_What needs to be done_
Down to the last line, repeat the records exactly.

(Items listed in a dataset)
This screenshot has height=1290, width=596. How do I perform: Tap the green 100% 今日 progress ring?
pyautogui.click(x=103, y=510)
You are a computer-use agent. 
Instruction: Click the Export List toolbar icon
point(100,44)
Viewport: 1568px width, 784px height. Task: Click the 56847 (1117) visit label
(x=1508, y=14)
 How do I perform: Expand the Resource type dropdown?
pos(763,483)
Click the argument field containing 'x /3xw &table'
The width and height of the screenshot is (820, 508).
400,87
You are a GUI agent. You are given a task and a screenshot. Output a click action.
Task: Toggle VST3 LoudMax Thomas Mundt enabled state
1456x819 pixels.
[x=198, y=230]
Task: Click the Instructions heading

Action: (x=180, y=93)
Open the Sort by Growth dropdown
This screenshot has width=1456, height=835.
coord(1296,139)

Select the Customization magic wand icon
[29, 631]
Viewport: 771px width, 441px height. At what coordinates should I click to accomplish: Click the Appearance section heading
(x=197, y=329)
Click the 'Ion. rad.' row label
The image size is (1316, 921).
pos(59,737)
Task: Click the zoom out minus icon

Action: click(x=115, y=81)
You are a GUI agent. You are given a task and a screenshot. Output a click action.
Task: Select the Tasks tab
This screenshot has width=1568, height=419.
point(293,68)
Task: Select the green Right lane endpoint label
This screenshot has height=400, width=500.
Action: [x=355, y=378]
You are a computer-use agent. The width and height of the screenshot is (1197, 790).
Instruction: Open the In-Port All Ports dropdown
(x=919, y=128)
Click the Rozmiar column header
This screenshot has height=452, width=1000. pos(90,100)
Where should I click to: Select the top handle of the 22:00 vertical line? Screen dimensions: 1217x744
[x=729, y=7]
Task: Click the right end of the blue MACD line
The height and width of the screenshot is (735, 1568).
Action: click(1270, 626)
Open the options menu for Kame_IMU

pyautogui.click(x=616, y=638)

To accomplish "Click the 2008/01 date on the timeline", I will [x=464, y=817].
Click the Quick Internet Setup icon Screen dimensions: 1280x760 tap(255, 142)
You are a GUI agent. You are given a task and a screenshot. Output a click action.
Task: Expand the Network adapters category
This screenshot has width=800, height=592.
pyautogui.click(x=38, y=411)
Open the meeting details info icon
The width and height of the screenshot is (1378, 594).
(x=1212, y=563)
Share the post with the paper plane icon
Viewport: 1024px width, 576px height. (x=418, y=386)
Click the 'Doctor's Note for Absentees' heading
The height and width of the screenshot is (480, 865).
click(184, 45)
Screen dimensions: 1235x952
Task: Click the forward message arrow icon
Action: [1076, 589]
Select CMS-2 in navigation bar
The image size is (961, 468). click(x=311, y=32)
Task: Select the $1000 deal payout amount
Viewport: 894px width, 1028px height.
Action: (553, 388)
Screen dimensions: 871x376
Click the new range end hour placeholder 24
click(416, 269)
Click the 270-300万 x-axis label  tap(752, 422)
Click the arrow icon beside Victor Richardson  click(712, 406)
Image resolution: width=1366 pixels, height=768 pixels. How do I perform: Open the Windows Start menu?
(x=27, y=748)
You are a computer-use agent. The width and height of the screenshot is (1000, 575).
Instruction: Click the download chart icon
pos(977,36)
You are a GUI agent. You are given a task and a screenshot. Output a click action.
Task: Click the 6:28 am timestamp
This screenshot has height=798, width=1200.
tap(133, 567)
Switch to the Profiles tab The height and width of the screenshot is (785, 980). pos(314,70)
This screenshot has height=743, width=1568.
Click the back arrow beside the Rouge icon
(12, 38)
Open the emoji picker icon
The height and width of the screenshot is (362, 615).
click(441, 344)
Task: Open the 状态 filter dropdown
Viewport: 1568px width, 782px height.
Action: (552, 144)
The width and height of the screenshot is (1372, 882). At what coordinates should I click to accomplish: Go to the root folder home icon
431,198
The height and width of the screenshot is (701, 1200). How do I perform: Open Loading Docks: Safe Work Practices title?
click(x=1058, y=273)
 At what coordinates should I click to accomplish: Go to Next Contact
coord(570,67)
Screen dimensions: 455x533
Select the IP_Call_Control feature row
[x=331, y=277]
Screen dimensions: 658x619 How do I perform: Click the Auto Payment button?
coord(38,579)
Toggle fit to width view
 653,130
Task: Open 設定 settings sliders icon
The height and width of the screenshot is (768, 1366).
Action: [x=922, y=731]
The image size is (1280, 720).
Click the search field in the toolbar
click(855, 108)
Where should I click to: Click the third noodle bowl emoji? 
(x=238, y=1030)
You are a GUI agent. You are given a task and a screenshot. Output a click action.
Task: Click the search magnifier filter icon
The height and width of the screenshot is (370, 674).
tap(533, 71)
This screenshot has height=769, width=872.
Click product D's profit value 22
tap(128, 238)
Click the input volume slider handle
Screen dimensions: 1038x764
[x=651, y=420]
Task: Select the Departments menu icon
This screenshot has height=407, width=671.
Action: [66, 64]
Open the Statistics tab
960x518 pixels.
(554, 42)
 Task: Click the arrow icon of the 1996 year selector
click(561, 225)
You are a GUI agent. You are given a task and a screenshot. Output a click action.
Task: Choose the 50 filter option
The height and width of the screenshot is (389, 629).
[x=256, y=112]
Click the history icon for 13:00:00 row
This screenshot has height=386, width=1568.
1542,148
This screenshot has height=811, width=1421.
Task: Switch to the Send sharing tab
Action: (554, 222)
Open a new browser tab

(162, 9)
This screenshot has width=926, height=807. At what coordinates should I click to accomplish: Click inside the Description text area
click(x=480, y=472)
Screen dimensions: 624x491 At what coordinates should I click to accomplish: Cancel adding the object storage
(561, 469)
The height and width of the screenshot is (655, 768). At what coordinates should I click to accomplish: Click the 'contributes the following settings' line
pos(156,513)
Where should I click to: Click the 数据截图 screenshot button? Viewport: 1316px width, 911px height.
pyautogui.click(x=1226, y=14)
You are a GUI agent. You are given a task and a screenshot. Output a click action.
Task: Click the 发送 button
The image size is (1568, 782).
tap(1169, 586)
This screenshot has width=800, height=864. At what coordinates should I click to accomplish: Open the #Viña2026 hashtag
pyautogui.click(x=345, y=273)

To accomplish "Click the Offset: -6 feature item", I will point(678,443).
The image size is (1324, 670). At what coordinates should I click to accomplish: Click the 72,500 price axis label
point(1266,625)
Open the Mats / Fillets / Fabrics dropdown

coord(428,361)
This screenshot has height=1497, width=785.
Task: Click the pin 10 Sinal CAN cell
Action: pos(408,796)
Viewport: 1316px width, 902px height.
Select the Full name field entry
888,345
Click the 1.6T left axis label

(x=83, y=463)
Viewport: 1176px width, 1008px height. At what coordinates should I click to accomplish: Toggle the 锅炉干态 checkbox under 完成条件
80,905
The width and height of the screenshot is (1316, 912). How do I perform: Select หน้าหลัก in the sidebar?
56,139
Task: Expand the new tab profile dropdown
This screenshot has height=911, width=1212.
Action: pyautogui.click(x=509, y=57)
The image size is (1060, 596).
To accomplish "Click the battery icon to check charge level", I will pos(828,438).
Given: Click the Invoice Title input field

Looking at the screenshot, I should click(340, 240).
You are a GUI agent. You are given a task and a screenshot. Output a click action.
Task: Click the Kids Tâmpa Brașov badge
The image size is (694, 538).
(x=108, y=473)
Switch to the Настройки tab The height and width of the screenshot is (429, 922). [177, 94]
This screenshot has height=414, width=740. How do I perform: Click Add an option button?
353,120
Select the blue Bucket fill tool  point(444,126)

_Result for this exercise_
This screenshot has height=1290, width=596. How do I perform: Tap the green 100% 今日 progress ring?
pyautogui.click(x=103, y=510)
You are a computer-use agent. 
Instruction: Click the Export List toolbar icon
point(100,44)
Viewport: 1568px width, 784px height. Task: Click the 56847 (1117) visit label
(x=1508, y=14)
 How do I perform: Expand the Resource type dropdown?
pos(763,483)
Click the argument field containing 'x /3xw &table'
The width and height of the screenshot is (820, 508).
400,87
You are a GUI agent. You are given a task and a screenshot. Output a click action.
Task: Toggle VST3 LoudMax Thomas Mundt enabled state
1456x819 pixels.
[x=198, y=230]
Task: Click the Instructions heading

Action: (x=180, y=93)
Open the Sort by Growth dropdown
This screenshot has width=1456, height=835.
coord(1296,139)

Select the Customization magic wand icon
[29, 631]
Viewport: 771px width, 441px height. At what coordinates should I click to accomplish: Click the Appearance section heading
(x=197, y=329)
Click the 'Ion. rad.' row label
The image size is (1316, 921).
pos(59,737)
Task: Click the zoom out minus icon

Action: click(x=115, y=81)
You are a GUI agent. You are given a task and a screenshot. Output a click action.
Task: Select the Tasks tab
This screenshot has width=1568, height=419.
point(293,68)
Task: Select the green Right lane endpoint label
This screenshot has height=400, width=500.
Action: [x=355, y=378]
You are a computer-use agent. The width and height of the screenshot is (1197, 790).
Instruction: Open the In-Port All Ports dropdown
(x=919, y=128)
Click the Rozmiar column header
This screenshot has height=452, width=1000. pos(90,100)
Where should I click to: Select the top handle of the 22:00 vertical line? Screen dimensions: 1217x744
[x=729, y=7]
Task: Click the right end of the blue MACD line
The height and width of the screenshot is (735, 1568).
Action: click(1270, 626)
Open the options menu for Kame_IMU

pyautogui.click(x=616, y=638)

To accomplish "Click the 2008/01 date on the timeline", I will [x=464, y=817].
Click the Quick Internet Setup icon Screen dimensions: 1280x760 tap(255, 142)
You are a GUI agent. You are given a task and a screenshot. Output a click action.
Task: Expand the Network adapters category
This screenshot has width=800, height=592.
pyautogui.click(x=38, y=411)
Open the meeting details info icon
The width and height of the screenshot is (1378, 594).
(x=1212, y=563)
Share the post with the paper plane icon
Viewport: 1024px width, 576px height. (x=418, y=386)
Click the 'Doctor's Note for Absentees' heading
The height and width of the screenshot is (480, 865).
click(184, 45)
Screen dimensions: 1235x952
Task: Click the forward message arrow icon
Action: [1076, 589]
Select CMS-2 in navigation bar
The image size is (961, 468). click(x=311, y=32)
Task: Select the $1000 deal payout amount
Viewport: 894px width, 1028px height.
Action: (553, 388)
Screen dimensions: 871x376
Click the new range end hour placeholder 24
click(416, 269)
Click the 270-300万 x-axis label  tap(752, 422)
Click the arrow icon beside Victor Richardson  click(712, 406)
Image resolution: width=1366 pixels, height=768 pixels. How do I perform: Open the Windows Start menu?
(x=27, y=748)
You are a computer-use agent. The width and height of the screenshot is (1000, 575).
Instruction: Click the download chart icon
pos(977,36)
You are a GUI agent. You are given a task and a screenshot. Output a click action.
Task: Click the 6:28 am timestamp
This screenshot has height=798, width=1200.
tap(133, 567)
Switch to the Profiles tab The height and width of the screenshot is (785, 980). pos(314,70)
This screenshot has height=743, width=1568.
Click the back arrow beside the Rouge icon
(12, 38)
Open the emoji picker icon
The height and width of the screenshot is (362, 615).
click(441, 344)
Task: Open the 状态 filter dropdown
Viewport: 1568px width, 782px height.
Action: (552, 144)
The width and height of the screenshot is (1372, 882). At what coordinates should I click to accomplish: Go to the root folder home icon
431,198
The height and width of the screenshot is (701, 1200). How do I perform: Open Loading Docks: Safe Work Practices title?
click(x=1058, y=273)
 At what coordinates should I click to accomplish: Go to Next Contact
coord(570,67)
Screen dimensions: 455x533
Select the IP_Call_Control feature row
[x=331, y=277]
Screen dimensions: 658x619 How do I perform: Click the Auto Payment button?
coord(38,579)
Toggle fit to width view
 653,130
Task: Open 設定 settings sliders icon
The height and width of the screenshot is (768, 1366).
Action: [x=922, y=731]
The image size is (1280, 720).
Click the search field in the toolbar
click(855, 108)
Where should I click to: Click the third noodle bowl emoji? 
(x=238, y=1030)
You are a GUI agent. You are given a task and a screenshot. Output a click action.
Task: Click the search magnifier filter icon
The height and width of the screenshot is (370, 674).
tap(533, 71)
This screenshot has height=769, width=872.
Click product D's profit value 22
tap(128, 238)
Click the input volume slider handle
Screen dimensions: 1038x764
[x=651, y=420]
Task: Select the Departments menu icon
This screenshot has height=407, width=671.
Action: [66, 64]
Open the Statistics tab
960x518 pixels.
(554, 42)
 Task: Click the arrow icon of the 1996 year selector
click(561, 225)
You are a GUI agent. You are given a task and a screenshot. Output a click action.
Task: Choose the 50 filter option
The height and width of the screenshot is (389, 629).
[x=256, y=112]
Click the history icon for 13:00:00 row
This screenshot has height=386, width=1568.
1542,148
This screenshot has height=811, width=1421.
Task: Switch to the Send sharing tab
Action: (554, 222)
Open a new browser tab

(162, 9)
This screenshot has width=926, height=807. At what coordinates should I click to accomplish: Click inside the Description text area
click(x=480, y=472)
Screen dimensions: 624x491 At what coordinates should I click to accomplish: Cancel adding the object storage
(561, 469)
The height and width of the screenshot is (655, 768). At what coordinates should I click to accomplish: Click the 'contributes the following settings' line
pos(156,513)
Where should I click to: Click the 数据截图 screenshot button? Viewport: 1316px width, 911px height.
pyautogui.click(x=1226, y=14)
You are a GUI agent. You are given a task and a screenshot. Output a click action.
Task: Click the 发送 button
The image size is (1568, 782).
tap(1169, 586)
This screenshot has width=800, height=864. At what coordinates should I click to accomplish: Open the #Viña2026 hashtag
pyautogui.click(x=345, y=273)

To accomplish "Click the Offset: -6 feature item", I will point(678,443).
The image size is (1324, 670). At what coordinates should I click to accomplish: Click the 72,500 price axis label
point(1266,625)
Open the Mats / Fillets / Fabrics dropdown

coord(428,361)
This screenshot has height=1497, width=785.
Task: Click the pin 10 Sinal CAN cell
Action: pos(408,796)
Viewport: 1316px width, 902px height.
Select the Full name field entry
888,345
Click the 1.6T left axis label

(x=83, y=463)
Viewport: 1176px width, 1008px height. At what coordinates should I click to accomplish: Toggle the 锅炉干态 checkbox under 完成条件
80,905
The width and height of the screenshot is (1316, 912). How do I perform: Select หน้าหลัก in the sidebar?
56,139
Task: Expand the new tab profile dropdown
This screenshot has height=911, width=1212.
Action: pyautogui.click(x=509, y=57)
The image size is (1060, 596).
To accomplish "Click the battery icon to check charge level", I will pos(828,438).
Given: Click the Invoice Title input field

Looking at the screenshot, I should click(340, 240).
You are a GUI agent. You are given a task and a screenshot. Output a click action.
Task: Click the Kids Tâmpa Brașov badge
The image size is (694, 538).
(x=108, y=473)
Switch to the Настройки tab The height and width of the screenshot is (429, 922). [177, 94]
This screenshot has height=414, width=740. How do I perform: Click Add an option button?
353,120
Select the blue Bucket fill tool  point(444,126)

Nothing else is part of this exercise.